Eros is only as gay as he needs to be to fill the role of "gay best friend" for Persephone.
Krokos is no longer a male lover of Hermes but a flower nymph created by Persephone because... apparently we can't dare imply that Hermes would be into anyone besides his unrequited childhood love, Persephone.
Achilles is introduced as a baby even though it makes no sense in the comic's own timeline where Odysseus is presumably already a well-known hero in Olympus, so much so that he was invited to the Panathenea.
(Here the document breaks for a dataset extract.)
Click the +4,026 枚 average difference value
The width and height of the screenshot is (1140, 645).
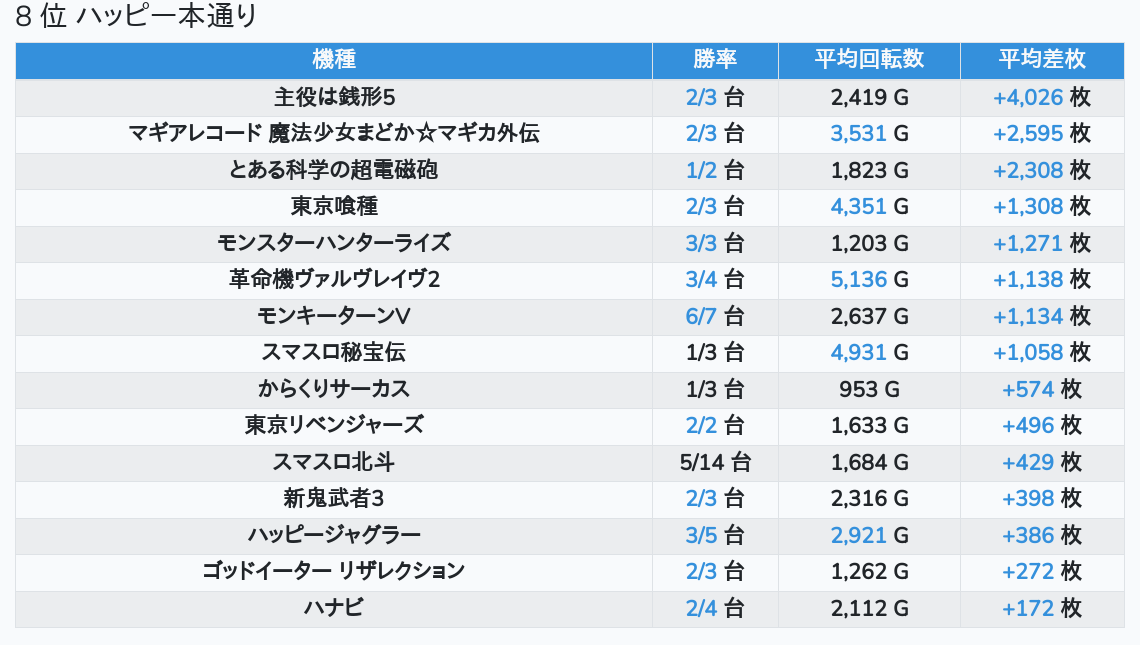(1041, 97)
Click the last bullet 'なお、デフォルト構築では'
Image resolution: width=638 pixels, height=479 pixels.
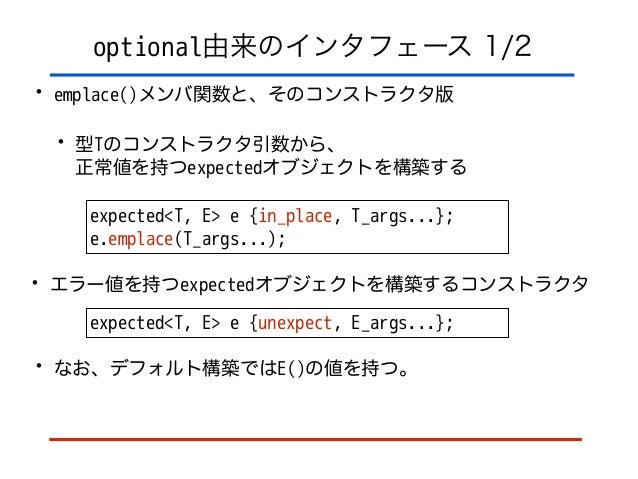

Apollo is turned into a flat-out rapist who's only concerned with getting Persephone at all costs and when that doesn't work, he tries to get ANOTHER flower nymph (Daphne) who's actually genuinely interested in him (contrary to the original myth, there's that "swap it subversion" Rachel is known for) to cut her hair so she'll resemble Persephone more because we can't have a single plot point not resolve around Persephone.
Despite there being loads of genderbent characters already, Morpheus is supposedly the only one we're supposed to assume is specifically trans and not just a gender-flipped version of a Greek myth character. Why? Not because Rachel stated so explicitly, not because the comic has actually explored her identity as a trans woman, but because the readers just assumed it in good faith and Rachel was clearly fine with taking credit for trans representation that's only there via assumption (and only confirmed via her mods in Discord, which is... not how you establish canon information in your comic, Rachel.)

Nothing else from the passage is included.